We all complained that we haven’t got enough time for the things we have to do, and even less so for the things we enjoy doing. But how many of us are happily entertaining our perfectionist side? Well I know it’s pretty ironic for someone considered as an expert in time management to admit this, but I am… It’s taken me a very long time to realise that no matter how big my achievement was, the satisfaction I was deriving from it was very short lived. In the meantime, in my quest for perfection, I had sacrificed sleep, family time and personal time – maybe some would add sanity!
But I’m not here to talk about myself, but rather to make you appreciate the amount of time that your perfectionist side may be costing you too and also share the strategies I’m personally using to deal with it.
Indeed while having high standards of excellence undoubtedly help achieve great results, perfectionism also costs a lot of time because…
You spend countless hours working at improving a project you’ve theoretically completed, undertaking tasks that doesn’t necessarily add more value to it.
You do things that could be delegated to others but either you don’t trust them to do them as well as you would or they’re unwilling to help you because they know you’re very difficult to please.
You procrastinate because you doubt in your ability to handle a new project and you worry of making mistakes. Sometimes it paralyses you so much that you never get started.
You have to manage your stress and anxiety caused by the fact that you don’t feel capable and you’re never satisfied with what you do.
I talk by personal experience here, but I’m sure it resonates with the perfectionists who are reading this post.
So how to break this mind-set? Well, let’s face it, I don’t think that someone who has been a perfectionist all of his/her life can suddenly let completely go of this mind-set. But, talking by personal experience again, I think it’s completely possible for a perfectionist to accept that his/her perfectionist behaviour is best reserved for a few important things in life.

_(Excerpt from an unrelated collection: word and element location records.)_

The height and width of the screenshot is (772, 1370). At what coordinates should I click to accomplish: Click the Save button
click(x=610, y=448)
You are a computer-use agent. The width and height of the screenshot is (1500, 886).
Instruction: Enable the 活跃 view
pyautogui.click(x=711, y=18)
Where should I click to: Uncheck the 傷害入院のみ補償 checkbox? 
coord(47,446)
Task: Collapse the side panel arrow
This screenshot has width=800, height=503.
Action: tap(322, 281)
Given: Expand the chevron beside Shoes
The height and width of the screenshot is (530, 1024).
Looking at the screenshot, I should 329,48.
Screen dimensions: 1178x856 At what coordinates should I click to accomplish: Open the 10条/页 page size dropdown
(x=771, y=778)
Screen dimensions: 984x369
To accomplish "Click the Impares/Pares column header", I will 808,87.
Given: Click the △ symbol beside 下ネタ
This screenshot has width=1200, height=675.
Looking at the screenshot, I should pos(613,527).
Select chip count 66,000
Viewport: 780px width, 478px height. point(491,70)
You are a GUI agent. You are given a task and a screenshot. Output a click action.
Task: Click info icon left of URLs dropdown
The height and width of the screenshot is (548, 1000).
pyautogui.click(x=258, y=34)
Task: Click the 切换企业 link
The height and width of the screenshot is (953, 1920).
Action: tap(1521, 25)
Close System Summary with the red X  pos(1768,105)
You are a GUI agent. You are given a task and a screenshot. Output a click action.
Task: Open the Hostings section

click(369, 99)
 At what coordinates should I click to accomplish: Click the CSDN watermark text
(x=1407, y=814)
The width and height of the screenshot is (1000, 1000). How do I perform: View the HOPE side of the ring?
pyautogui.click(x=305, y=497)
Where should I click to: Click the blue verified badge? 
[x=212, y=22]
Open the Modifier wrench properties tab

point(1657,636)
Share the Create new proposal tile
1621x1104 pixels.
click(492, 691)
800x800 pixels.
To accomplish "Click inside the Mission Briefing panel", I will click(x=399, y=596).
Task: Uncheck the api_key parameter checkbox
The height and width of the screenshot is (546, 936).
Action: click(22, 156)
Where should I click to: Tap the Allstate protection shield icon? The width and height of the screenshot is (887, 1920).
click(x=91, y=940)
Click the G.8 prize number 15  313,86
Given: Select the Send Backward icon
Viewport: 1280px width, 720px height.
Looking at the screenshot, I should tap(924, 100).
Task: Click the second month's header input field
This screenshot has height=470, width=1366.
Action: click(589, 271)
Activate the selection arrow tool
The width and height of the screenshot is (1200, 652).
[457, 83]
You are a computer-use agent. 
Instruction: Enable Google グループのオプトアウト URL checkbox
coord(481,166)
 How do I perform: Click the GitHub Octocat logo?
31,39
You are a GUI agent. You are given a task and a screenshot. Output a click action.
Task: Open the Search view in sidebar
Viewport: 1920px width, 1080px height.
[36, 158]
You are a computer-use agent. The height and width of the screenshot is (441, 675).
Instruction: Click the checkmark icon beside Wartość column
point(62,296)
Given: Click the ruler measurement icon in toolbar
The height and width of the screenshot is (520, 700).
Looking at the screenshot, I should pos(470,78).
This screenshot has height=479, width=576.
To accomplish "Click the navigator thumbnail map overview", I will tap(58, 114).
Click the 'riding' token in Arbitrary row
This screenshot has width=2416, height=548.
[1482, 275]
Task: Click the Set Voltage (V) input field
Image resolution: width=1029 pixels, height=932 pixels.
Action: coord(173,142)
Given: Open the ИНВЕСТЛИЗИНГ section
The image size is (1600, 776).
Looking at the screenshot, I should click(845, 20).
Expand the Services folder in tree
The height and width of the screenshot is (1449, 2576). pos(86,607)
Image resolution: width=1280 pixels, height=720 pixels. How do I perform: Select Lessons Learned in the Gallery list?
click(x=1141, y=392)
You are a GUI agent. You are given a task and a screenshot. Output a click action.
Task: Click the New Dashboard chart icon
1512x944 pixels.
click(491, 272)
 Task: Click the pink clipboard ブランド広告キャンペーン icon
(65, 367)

In order to achieve this, you need, before jumping into a new project, to look at the big picture and evaluate whether this project is worth your perfectionism. Ask yourself the following types of questions:
- What is it that I’m expected to deliver?
- Does it help me serve one of my professional goals or personal aspirations?
- What is the real impact of this project on my work or personal life?
- What would be the worst possible consequences if I was not doing it perfectly?
- What would I have to sacrifice if I wanted to entertain my perfectionist ambitions?
Then set a performance standard for this project. There are various ways to do that:
Strategy #1: Use the minimum / intermediate / maximum approach
Ask yourself what is the minimum you have to do to deliver against the expectations of the project and what is the maximum you would like to do to satisfy your perfectionist expectations. Settle for something intermediate. Perfectionists tend to see things in black or white, while there are multiple shades of grey in between. Once you’ve delivered against your intermediate expectation, evaluate whether you have more time available to work towards achieving your maximum expectations. If you decide to do this, make sure to set a time limit (see Strategy #4 below).
Strategy #2: Ask yourself which outcome you would expect of someone if you were assigning the task to him or her.
Perfectionists often ask less of others than of themselves, so it can help you set a more reasonable target.
Strategy #3: Look at it from someone else perspective
If you’re unable to set a reasonable standard on your own, seek someone’s input, your boss for example. Indeed your boss is likely to want you to spend your time on tasks and projects that bring value to the company instead of dwelling on details.
Strategy #4: Set a time limit
I’m quite sure that like many people, if you’re given one hour to complete a task, you’ll finish it in one hour; similarly, if you’re given 2 hours, you’ll make use of these 2 hours. Imagine a perfectionist to whom you give a task without any time limit. You can be sure s/he will be relentlessly working on it until s/he achieves his/her desired outcome. So alternatively or in addition to setting up a performance standard, give yourself a finite time to complete a task or project.
It’s not easy to change a perfectionist mindset. But by being more aware of your own tendency and taking the time to evaluate the criticality of a project before jumping in, you can be more selective on where you really need (or want) to give your best and save a considerable amount of time. Like with plenty of other things, practice makes perfect… No, no, let me take this back, practice… helps make progress! I hope the above makes sense and I’d love to hear from your own experience.